I hope popularity of large models like this one drives more work on CPU inference of quantized models. It is extremely disappointing one can't run 4 or even 8 bit quantized models on a cpu. Inference I did with fp32 on a last gen AVX2 CPU show me it is definitely usable if you're willing to wait a bit longer for each token (I got about 1token per 2s on a ryzen 3700x, 32GB ram, with falcon-7B-instruct and this is with about 1gb of ram in the swap).

I don't quite understand why people aren't working on cpu quantization. Allegedly openvino supports _some_ cpu quantization, but certainly not 4 bit. Bitsandbytes is gpu only.

Why? Is there any technical reasons? I recently checked and for a price of a 24gb rtx3090 I can get a really nice cpu (ryzen 9 5950x) and max it with 128gb of ram. I'd love to be able to use it for int8 or 4 bit inference...
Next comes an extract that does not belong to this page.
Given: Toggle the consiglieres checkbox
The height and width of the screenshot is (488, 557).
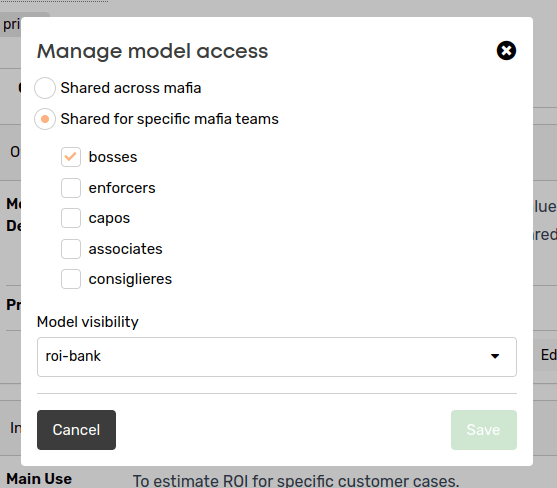Looking at the screenshot, I should [71, 279].
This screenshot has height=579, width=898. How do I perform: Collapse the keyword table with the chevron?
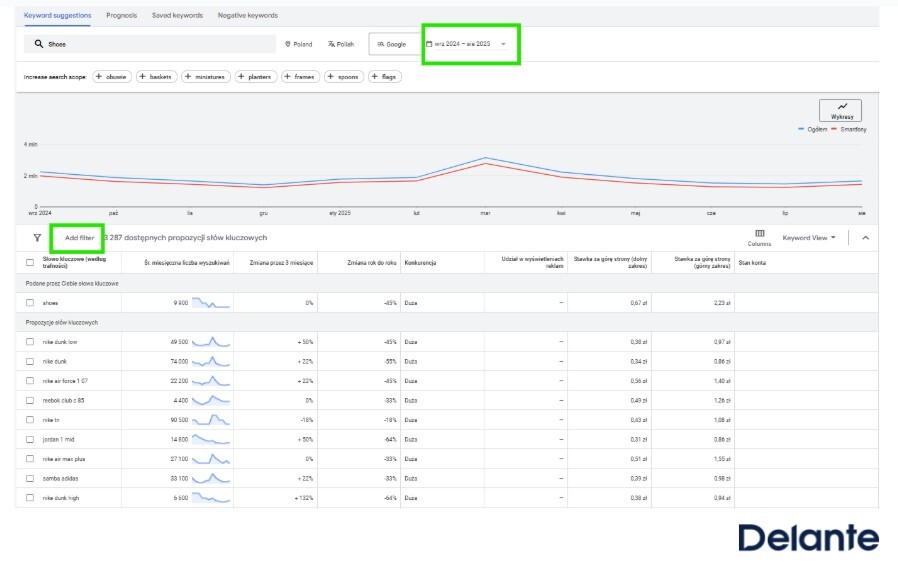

https://github.com/ggerganov/ggml

TinyGrad is also targeting CPU inference, and IIRC it works ok in Apache TVM.

One note is that prompt ingestion is extremely slow on CPU compared to GPU. So short prompts are fine (and tokens can be streamed once the prompt is ingested), but long prompts feel extremely sluggish.

Another is that CPUs with more than 128-bit DDR5 memory busses are very expensive, and CPU token generation is basically RAM bandwidth bound.